(Stored data entries)
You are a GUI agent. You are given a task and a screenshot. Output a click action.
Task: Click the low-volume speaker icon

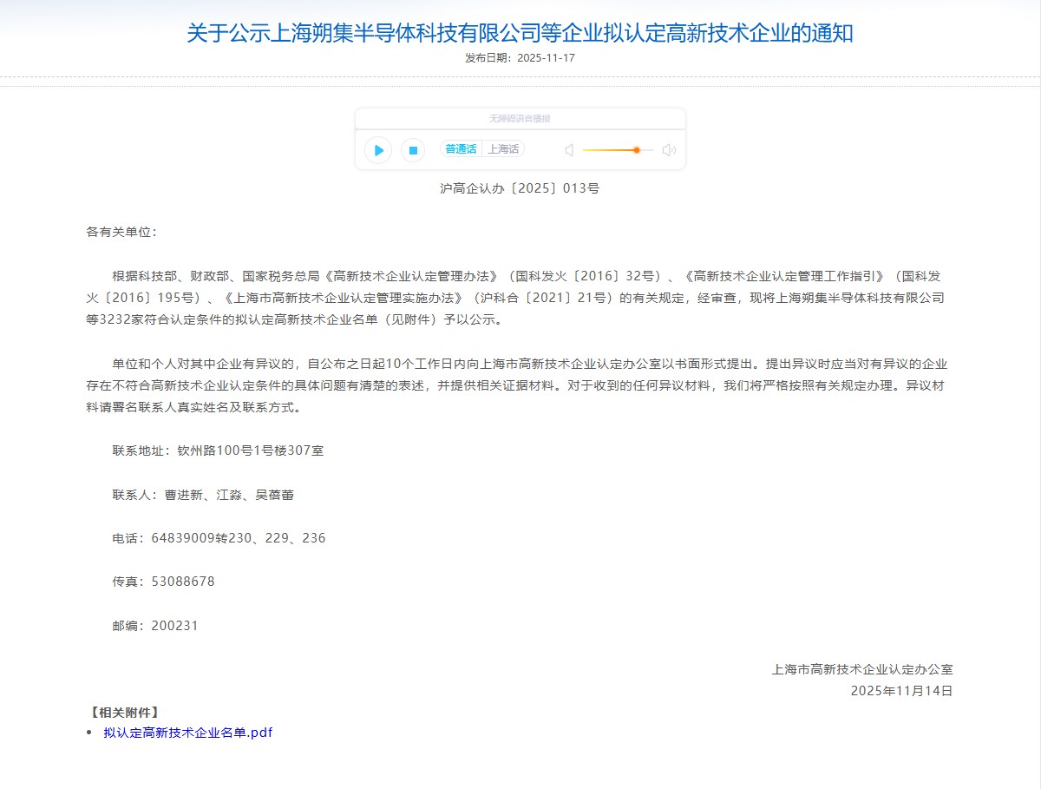pos(569,150)
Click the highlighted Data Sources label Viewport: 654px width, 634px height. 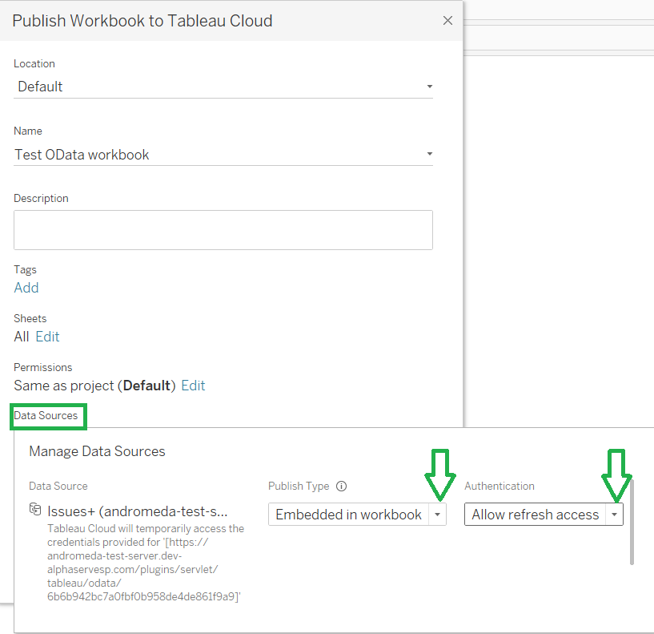(47, 416)
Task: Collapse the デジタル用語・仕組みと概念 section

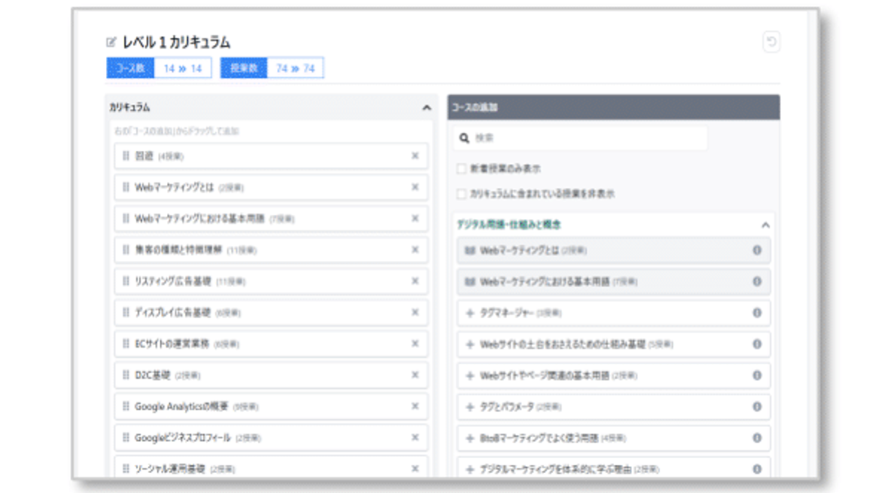Action: (x=765, y=225)
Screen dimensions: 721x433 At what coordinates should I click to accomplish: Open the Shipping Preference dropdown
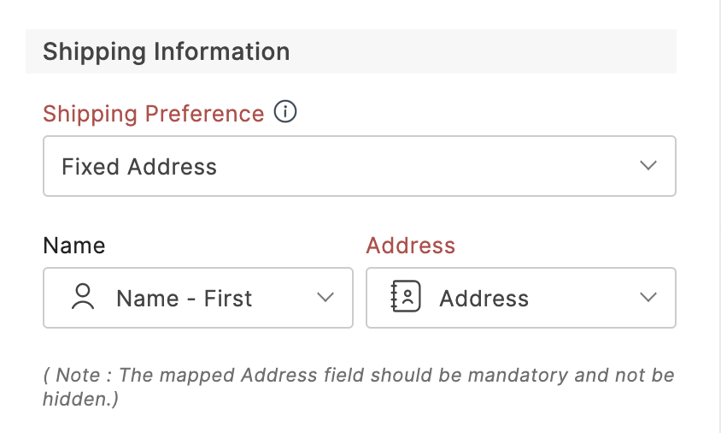359,166
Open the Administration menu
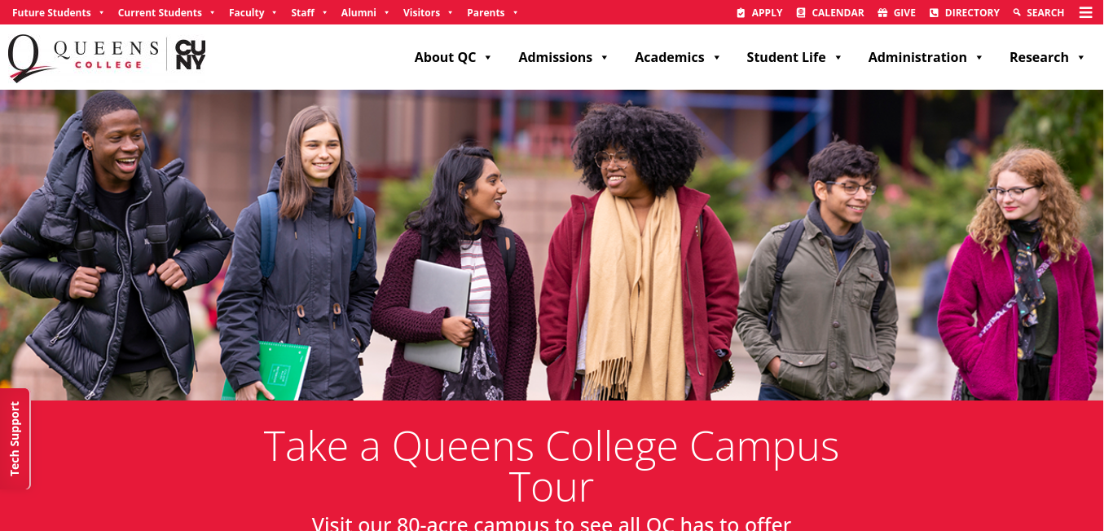This screenshot has height=531, width=1113. click(926, 57)
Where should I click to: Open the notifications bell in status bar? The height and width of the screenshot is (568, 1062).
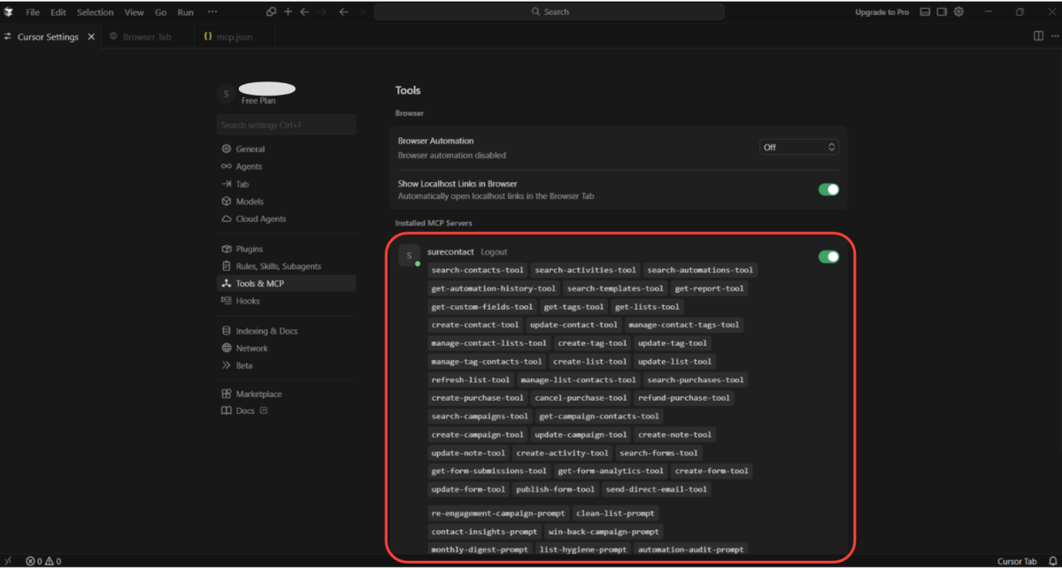pos(1052,561)
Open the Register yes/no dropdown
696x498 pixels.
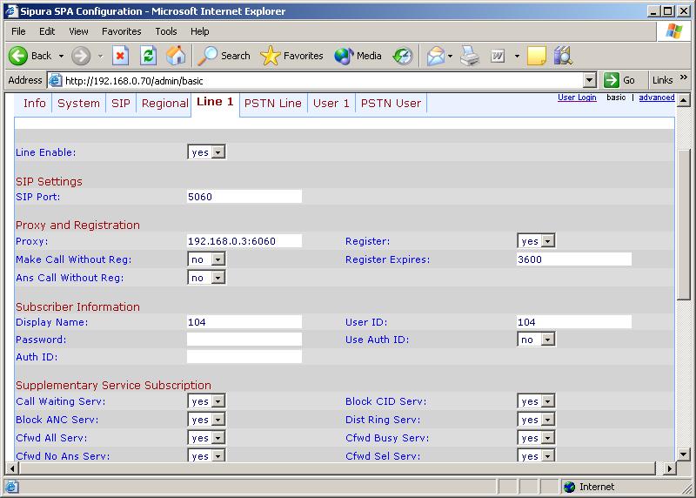click(536, 241)
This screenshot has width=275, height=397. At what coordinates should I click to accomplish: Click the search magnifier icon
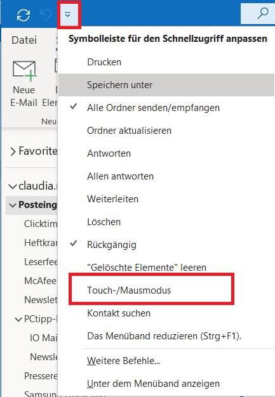(x=262, y=13)
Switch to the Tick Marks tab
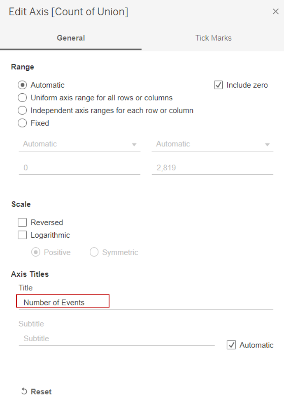 pos(213,38)
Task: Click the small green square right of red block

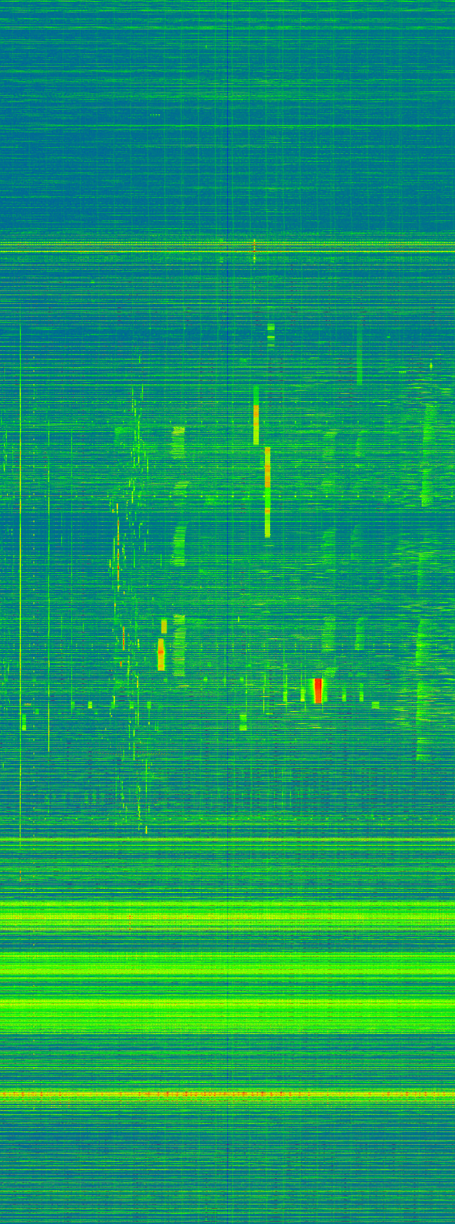Action: pyautogui.click(x=375, y=705)
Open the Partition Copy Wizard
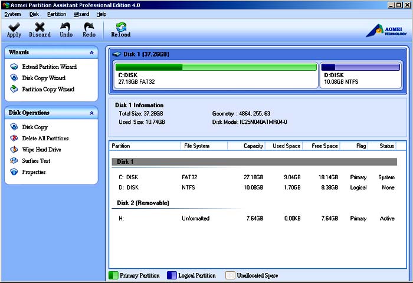 (x=48, y=90)
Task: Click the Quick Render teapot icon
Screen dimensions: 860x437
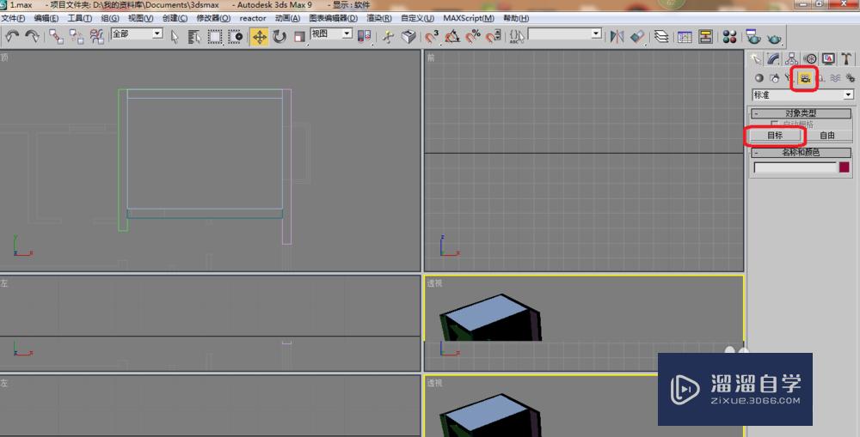Action: point(774,36)
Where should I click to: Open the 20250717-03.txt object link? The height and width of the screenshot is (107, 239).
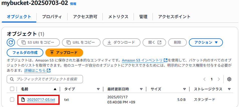(x=41, y=100)

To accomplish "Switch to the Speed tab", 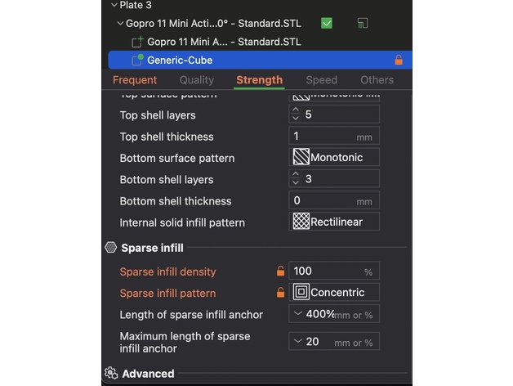I will tap(321, 80).
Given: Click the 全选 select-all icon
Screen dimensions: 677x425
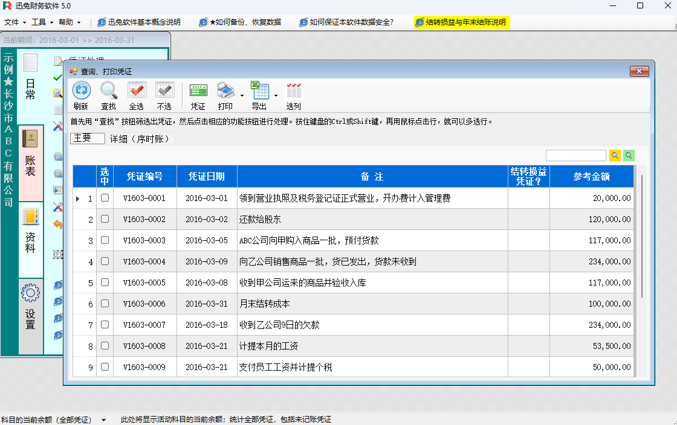Looking at the screenshot, I should tap(137, 91).
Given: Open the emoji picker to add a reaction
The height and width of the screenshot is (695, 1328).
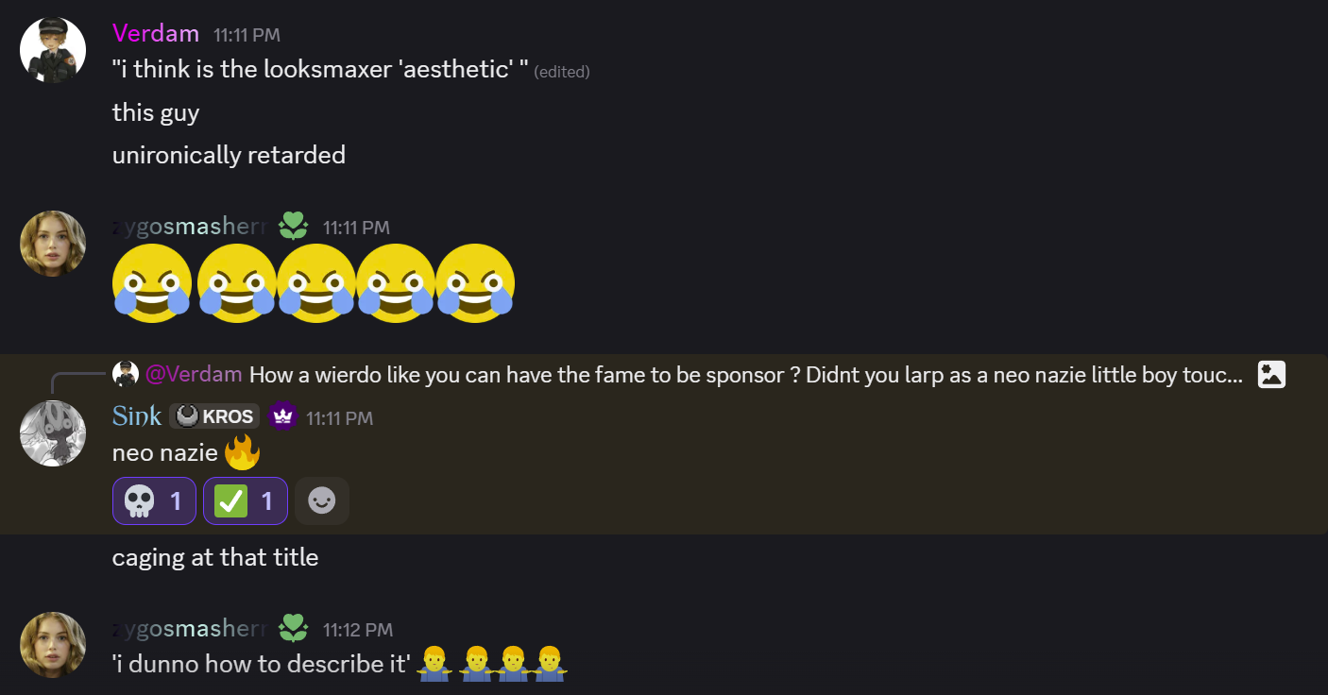Looking at the screenshot, I should point(321,500).
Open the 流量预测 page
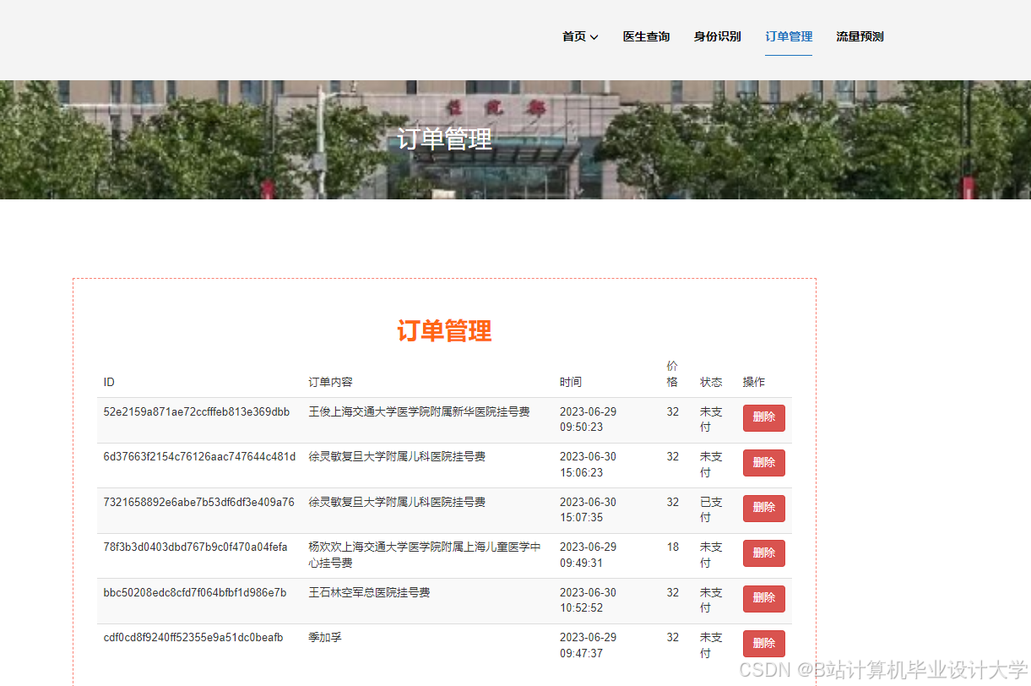The image size is (1031, 686). click(x=859, y=36)
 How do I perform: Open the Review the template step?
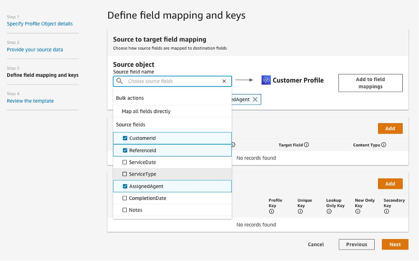pyautogui.click(x=30, y=101)

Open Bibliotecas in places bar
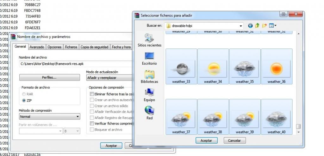[149, 76]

• Task instructions: Only the lines from the one containing "Open the 流量预测 page" through the last line of the entries above should be copied, exactly as they are and without the pictures.

• Finished task:
Open the 流量预测 page
The image size is (1031, 686). click(x=859, y=36)
 How do I perform: Open the Review the template step?
pyautogui.click(x=30, y=101)

Open Bibliotecas in places bar
[149, 76]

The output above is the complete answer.